Здесь мы познакомились. Ты был одет в форму католического колледжа маристов. В прошлый раз я увидела парнишку в голубой рубашке с инициалами, вышитыми на кармане… Сколько лет я не видела этой формы! Помнишь, в автобус, в котором мы ездили, в основном садились ученики вашего колледжа и нашей школы имени Эдисона. Я прохожу мимо цветочного магазина твоего отца. Теперь он закрыт, металлическая дверь покрылась грязью — отец с мачехой и твоим братишкой уехали. В первое время после победы Революции он еще надеялся, что ты вернешься. Тогда я еще встречала его на разных митингах и собраниях, а потом потеряла из виду. Я избегаю этих улиц, ведь каждая из них была свидетельницей нашей любви. Вот и Санта-Эмилия. Я поворачиваю на Раби, чтобы вернуться в Сантос-Суарес. Я еще не хочу видеть тебя. Не могу, не решаюсь. Лучше подожду, пока стемнеет. Я могу не спешить, так как знаю, что ты меня ждешь, что не уйдешь, не повидав меня, что с сегодняшнего дня ты — мой и я могу говорить с тобой, когда захочу.

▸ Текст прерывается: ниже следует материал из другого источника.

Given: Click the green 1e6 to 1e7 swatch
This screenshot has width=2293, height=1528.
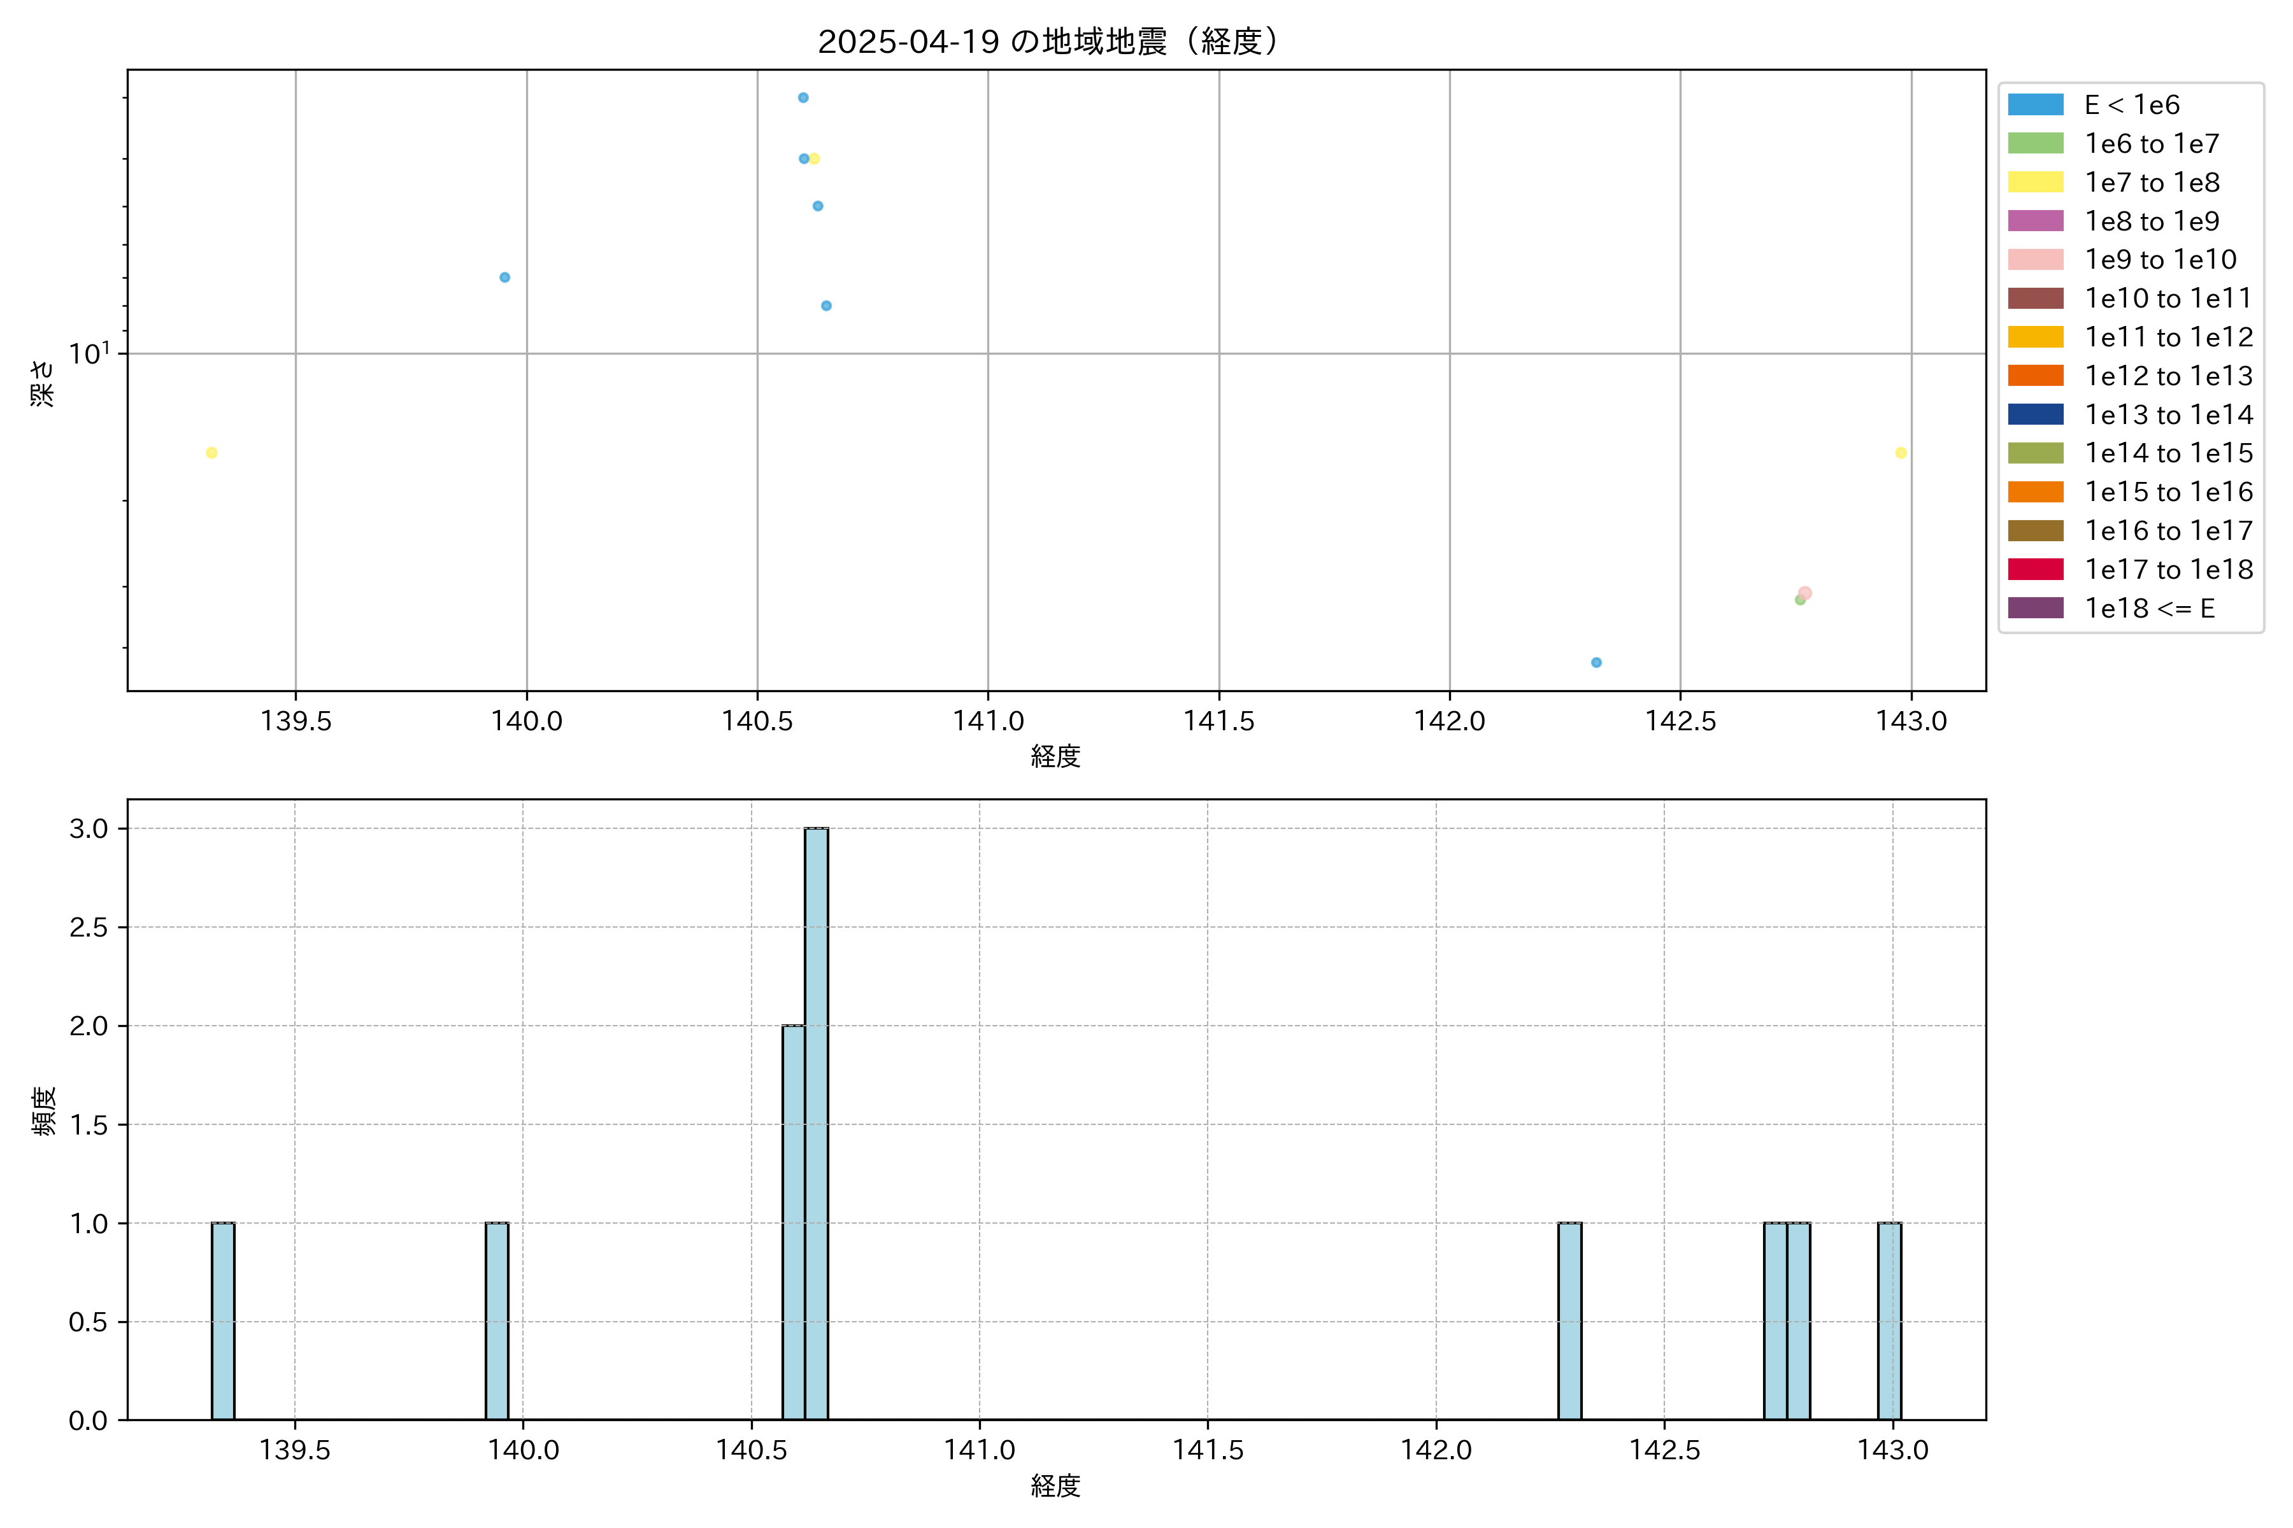Looking at the screenshot, I should (2035, 143).
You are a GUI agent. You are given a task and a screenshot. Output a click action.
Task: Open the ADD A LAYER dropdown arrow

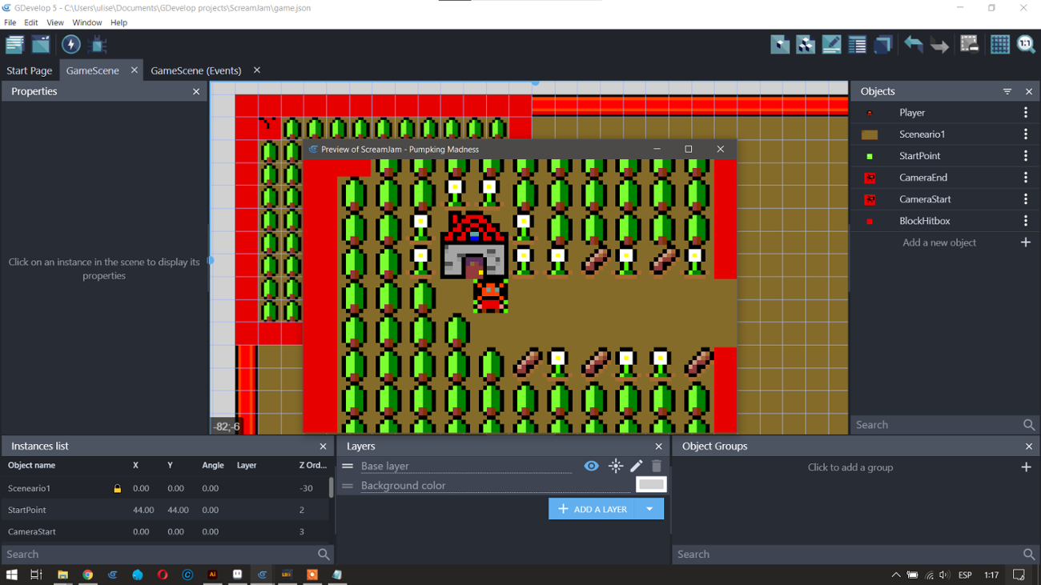pos(650,508)
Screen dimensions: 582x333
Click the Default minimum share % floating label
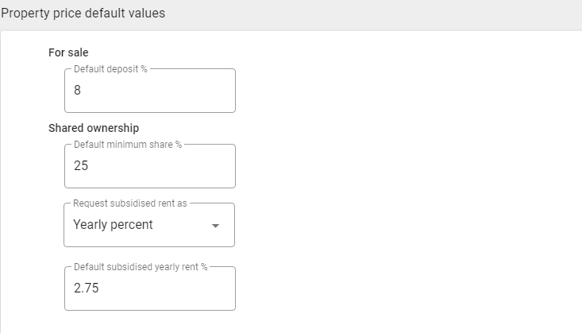(x=128, y=144)
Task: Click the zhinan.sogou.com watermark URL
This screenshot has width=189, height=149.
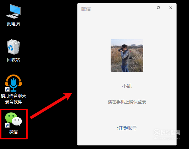Action: (x=167, y=138)
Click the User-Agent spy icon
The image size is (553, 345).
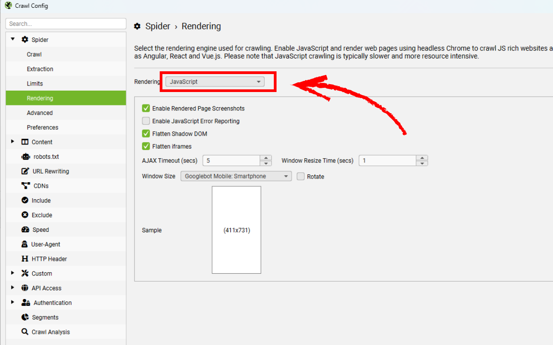coord(25,244)
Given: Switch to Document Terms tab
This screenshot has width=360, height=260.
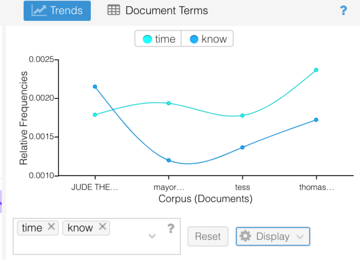Looking at the screenshot, I should (158, 11).
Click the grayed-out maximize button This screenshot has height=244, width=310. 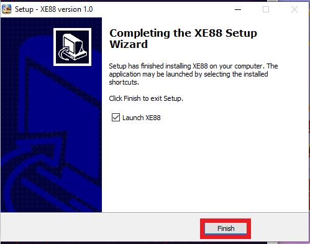click(266, 9)

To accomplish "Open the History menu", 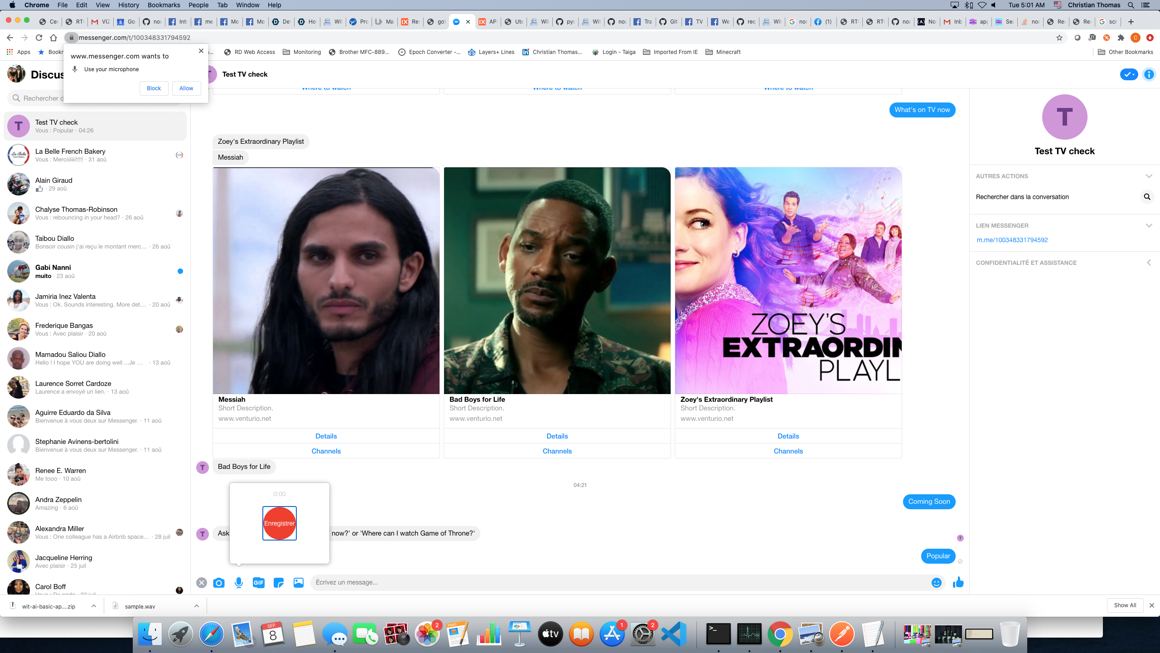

На этом углу, где когда-то было общество имени Мануэля Курроса Энрикеса, сейчас районная контора управления городской реформы. В этом зале, заставленном столами, где громоздятся папки с бумагами, в день моего пятнадцатилетия праздновали мою конфирмацию и мы с тобою впервые танцевали. А вот и улица Сан-Бенигно. Я вижу дом твоей матери, в котором ты жил и продолжаешь жить. Она давала напрокат свадебные наряды, и в холле у вас всегда стоял женский манекен. Когда я смотрела на него, то вместо его гипсовой физиономии представляла свое лицо. Твой дом на замке. А напротив — кинотеатр. Туда мы не ходили, потому что он был слишком близко к дому. Поворачиваю на Флорес, чтобы пройти мимо дома, где жила я. Исчезли вьюнки, которые когда-то обвивали колонну галереи и поднимались до самой крыши. Помнишь тот вечер, когда ты, проходя мимо нашего дома, увидел меня? Ты начал кружить по кварталу и, каждый раз появляясь у нашей галереи, смотрел на меня, а я делала вид, что разговариваю с мамой об уроках музыки. И с того дня по четвергам я неизменно получала розовый цветок в целлофановой коробке с открыткой без подписи, но я знала, что она — от тебя.